В одной деревне, недалеко от Пскова, мне довелось услышать «страдания».

Ой вы, яблочки,
Ой вы, вишенки,
Не видали ль вы
Моего Мишеньки?

Много разных «страданий» поют в тех местах, мягко, по-псковски, растягивая слова, а мотив такой, что нельзя удержаться, чтобы не заплясать. И все самое грустное, самое печальное, о чем поется в «страданиях», мотив этот окрашивает в легкие, смешливые тона, и совсем не удивляешься, когда девушка, напевающая о близкой разлуке с милым, пускается в пляс и, распахнув, словно для объятий, руки, выбивает частую дробь каблуками.

А узорные, как искусное кружево, мотивы вологодских песен, а рязанские запевки, а уральские «подгорные», а сколько еще других песен существует на нашей земле, которых я не успел еще узнать, не успел услышать.

Все это мне хотелось рассказать Фене, хотелось попросить, чтобы она спела свои частушки, и записать их. После того как по просьбе Любы я сделал доклад на комсомольском собрании о землеустройстве объединенного колхоза, Феня перестала сердиться на меня за изменения в хозяйстве, и мы с ней даже подружились.
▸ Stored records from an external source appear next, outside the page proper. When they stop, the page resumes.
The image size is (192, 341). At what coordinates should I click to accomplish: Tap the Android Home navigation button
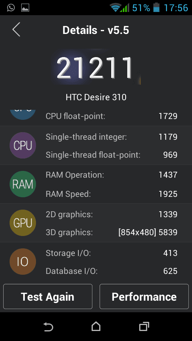click(x=96, y=327)
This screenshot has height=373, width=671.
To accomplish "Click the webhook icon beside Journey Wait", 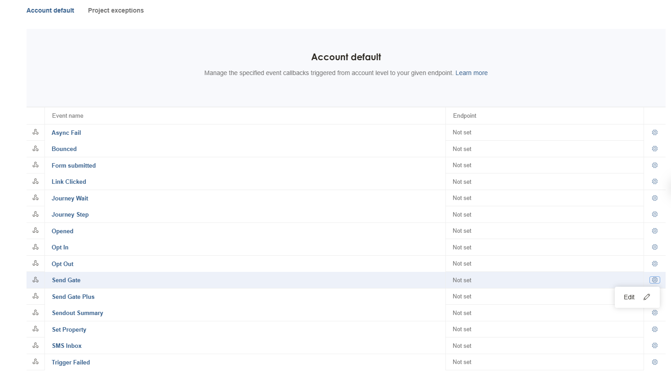I will tap(36, 198).
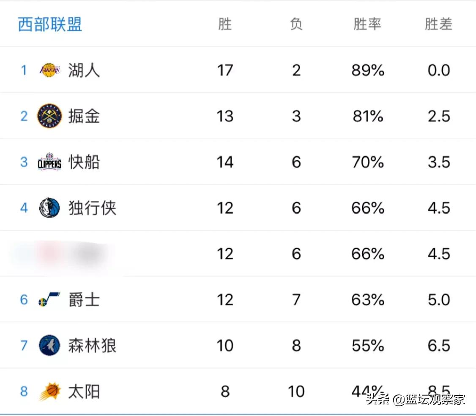This screenshot has height=416, width=476.
Task: Click the Clippers team logo
Action: tap(49, 162)
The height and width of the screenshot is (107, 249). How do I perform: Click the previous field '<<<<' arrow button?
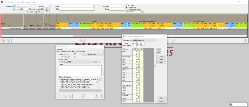(x=60, y=62)
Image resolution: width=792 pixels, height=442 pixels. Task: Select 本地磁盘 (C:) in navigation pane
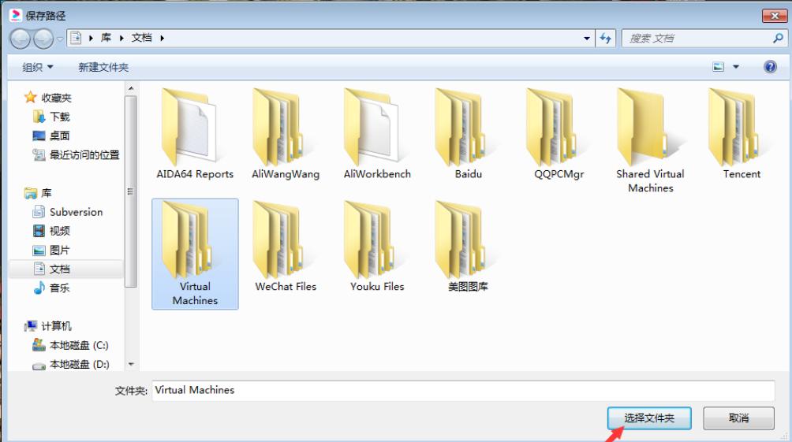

На другой день после разговора с Семеном я отправился в сарай, где временно разместили несушек и цыплят. Утепленное здание сарая было разделено сенями на две половины. Я вошел туда, где находились недавно привезенные из города инкубаторные цыплята. За сеткой пищало и копошилось больше тысячи пушистых шариков. Отдельно, в ящике от письменного стола, сидели четыре нахохлившихся утенка. Видимо, в инкубатор вместе с куриными по ошибке попадают и утиные яйца.

Возле ящика я увидел Наташу. Сунув клювик утенка в рот, она поила его. Утенок пил, покорно закрыв глаза.

В помещении было жарко, как в теплице. Горел яркий электрический свет. Начинался вечер, из-за стенки доносилось сонное курлыканье кур. Через несколько минут за дверьми раздались шаги, и Наташа торопливо выпустила утенка. «Совсем еще зеленая девушка», — подумал я, скрывая улыбку.